Rewarded for Failure

A few months ago, in Crisis Approaching, we discussed a Supreme Court case (Santa Clara County v. Southern Pacific Railroad Company, 1886) noted for granting corporations the rights of natural personsSP 8033, a GE Dash 8-39B, leads a westbound train through Eola, Illinois (just east of Aurora), October 6, 1992. "The corporate personhood debate refers to the controversy (primarily in the United States) over the question of what subset of rights afforded under the law to natural persons should also be afforded to corporations as legal persons." (Wikipedia

As we examine the economic crisis – the causes, the enabling laws, and laws that never were enforced – perhaps we should take a closer look at our entire body of corporate law.  It may be that the law as it exists and is enforced now provides corporations with too many rights, shareholders with too few, and shields individuals acting under the corporate veil too extensively.  Perhaps Michael Panzner‘s discussion below highlights results flowing from a failed body of corporate law. – Ilene

 

Rewarded for Failure

Courtesy of Michael Panzner at Financial Armageddon

Although I disagree with economists about many things, I’m a big believer when it comes to incentive theories. Simply put, when people are rewarded in some way for doing one thing instead of another, they will tend to oblige.

That is one reason why, for example, Soviet factories were famous for producing large stockpiles of substandard goods that nobody really wanted. Instead of responding to market forces, workers and managers were being rewarded on the basis of how well they met state-mandated production targets.

In that vein, given that many of those who helped bring about the worst financial crisis since the Great Depression are still in charge — read: being rewarded for earlier bad behavior — as detailed in the following Associated Press report, "AP IMPACT: No Pink Slips for Bailed-Out Bank Execs," logic suggests they will carry on making the same mistakes as before.

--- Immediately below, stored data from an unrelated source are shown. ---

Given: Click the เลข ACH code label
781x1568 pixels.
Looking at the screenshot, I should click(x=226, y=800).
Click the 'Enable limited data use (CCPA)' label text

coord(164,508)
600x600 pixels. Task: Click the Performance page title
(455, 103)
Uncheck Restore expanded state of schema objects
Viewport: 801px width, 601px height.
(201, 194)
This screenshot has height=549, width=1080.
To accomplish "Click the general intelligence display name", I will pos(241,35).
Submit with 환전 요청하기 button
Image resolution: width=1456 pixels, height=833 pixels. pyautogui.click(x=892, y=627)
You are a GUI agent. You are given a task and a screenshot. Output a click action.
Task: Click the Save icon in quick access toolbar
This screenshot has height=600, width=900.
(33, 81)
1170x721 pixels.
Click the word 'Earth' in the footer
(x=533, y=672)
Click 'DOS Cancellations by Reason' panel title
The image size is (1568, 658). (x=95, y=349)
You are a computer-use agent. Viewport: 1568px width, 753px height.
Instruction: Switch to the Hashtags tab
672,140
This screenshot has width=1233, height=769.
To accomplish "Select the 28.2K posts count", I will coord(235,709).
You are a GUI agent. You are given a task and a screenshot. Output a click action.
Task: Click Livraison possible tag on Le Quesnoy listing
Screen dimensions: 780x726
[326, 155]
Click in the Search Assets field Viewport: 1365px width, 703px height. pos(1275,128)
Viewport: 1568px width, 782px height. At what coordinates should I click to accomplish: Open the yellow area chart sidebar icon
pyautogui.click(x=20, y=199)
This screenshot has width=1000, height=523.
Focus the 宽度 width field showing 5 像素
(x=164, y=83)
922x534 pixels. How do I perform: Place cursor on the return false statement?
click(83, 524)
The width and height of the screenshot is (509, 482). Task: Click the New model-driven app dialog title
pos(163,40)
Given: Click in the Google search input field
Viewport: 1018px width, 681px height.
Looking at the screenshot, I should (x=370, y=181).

They’ve been bailed out, but not kicked out.

At banks that are receiving federal bailout money nearly nine out of every 10 of the most senior executives from 2006 are still on the job, according to an Associated Press analysis of regulatory and company documents.

The AP’s review reveals one of the ironies of the bank bailout: The same executives who were at the controls as the banking system nearly collapsed are the ones the government is counting on to help save it.

Even top executives whose banks made such risky loans they imperiled the economy have been largely spared any threat to their jobs, as Washington pumped billions in taxpayer money into the companies. Less fortunate are more than 100,000 bank employees laid off during a two-year stretch when industry unemployment nearly tripled, bank stocks plummeted and credit dried up.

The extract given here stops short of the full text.